De l’enfer vert aux neiges éternelles
L’ascension est peu banale. On démarre en short, dans la jungle tropicale, pour finir cinq jours plus tard à –20°C dans la neige. Plusieurs voies mènent au sommet, mais les plus fréquentées sont la Marangu, surnommée la « Coca Cola Route », et la « Machame », ou « Whisky Route », plus raide et moins populaire. À la porte de « Machame » (1800m) on patiente à 25°C au soleil. Inscriptions, pesée des sacs (20kg par porteur maximum) ; des vendeurs à la sauvette marchandent des capes de pluie, fortement conseillées à ce qu’il paraît. Ça promet !
Départ en milieu d’après-midi dans la « forêt pluviale » où les premières gouttes claquent sur les fougères arborescentes. Le ton est donné : atmosphère humide, air étouffant et sol boueux à souhait.

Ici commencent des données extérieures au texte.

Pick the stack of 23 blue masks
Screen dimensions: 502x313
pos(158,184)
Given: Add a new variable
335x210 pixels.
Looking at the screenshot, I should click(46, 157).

On patauge jusqu’au premier bivouac : des tentes montées les unes sur les autres, il y en a près d’une centaine ! Un vrai village cosmopolite où se mêlent trekkeurs occidentaux et porteurs africains dans une ambiance plutôt bon enfant.
Plus haut, un écosystème unique de plantes bizarroïdes se dressent dans la brume comme des totems : des séneçons géants aux feuilles semblables à du vieux cuir retiennent l’eau et ont développé un système de résistance au froid. Une flore endémique qui risque de disparaître avec la fonte du glacier. Une armée de porteurs s’étire en serpentins sur les flancs du Kili. Lente procession de silhouettes, bagages sur la tête, cheminant jusqu’au prochain campement. L’air est plus léger avec l’altitude, mais du coup, les jambes sont lourdes et le sang frappe sur les tempes. Le mal des montagnes guette l’alpiniste trop téméraire, il faut donc avancer lentement. L’ascension du Kilimandjaro n’a rien de technique, la pente monte régulièrement jusqu’au sommet, mais 60% des tentatives se solde par un échec, souvent dû au manque d’acclimatation.

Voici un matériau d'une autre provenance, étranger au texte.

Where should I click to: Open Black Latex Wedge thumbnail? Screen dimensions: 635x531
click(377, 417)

Au bout du troisième jour, les neiges se dévoilent enfin au-dessus du camp Barranco (3950m). « Autrefois, on trouvait la neige à 3000m et l’on en avait jusqu’aux cuisses », se souvient Elias, guide tanzanien qui compte 300 ascensions à son actif depuis 1961. Aujourd’hui c’est une aubaine de trouver le sommet blanc. Avec ce qu’il a plu cette semaine, la montagne est recouverte d’une fine couche de poudreuse au-delà de 5000m.

La fin des glaces en 2020
À minuit, depuis le Camp Barafu (4600m), une chenille de lampes frontales s’achemine vers les étoiles. Le pied se pose au ralenti sur la moraine, les muscles sont gourds, le souffle court. Après une rude montée jusqu’à Stella Point (5700m), le toit de l’Afrique de présente enfin. Vaste plateau désertique qui se termine en pente douce jusqu’à Uhuru Peak, le pic de la Liberté, rebaptisé ainsi en 1961 lors de l’indépendance du pays. Le Kilimandjaro est l’un des plus grands volcans de la Terre, et son sommet « vaste comme le monde, immense, haut et incroyablement blanc dans le soleil », écrivait Hemingway. Paysage à peine réel de ces blocs de glace de plus 50 mètres de haut, plusieurs millénaires de neige accumulée, qui semblent échoués là, tels des icebergs. Au cours du XXème siècle, le glacier a perdu 80% de sa surface, passant de 12 à 2 kilomètres carrés.
Descendre au bord du cratère du Kibo, c’est un peu comme pénétrer les entrailles de la Terre. Le sol est chaud, l’odeur du souffre pince le nez, et des pentes abruptes plongent à plus de cent mètres de profondeur. Nul ne sait à quand remonte la dernière irruption. Mais il n’est pas exclu que le géant tanzanien se réveille un jour.

Les dernières neiges du Kilimandjaro sont vouées à disparaître, mais rien ne permet de dire que la fonte va s’accélérer. Si nos comportement plus écologiques ne suffisent pas pour enrayer le phénomène, au moins l’étymologie (Kilima : montagne, Njaro : eau, en swahili) assurera-t-elle l’éternité aux neiges du Kilimandjaro.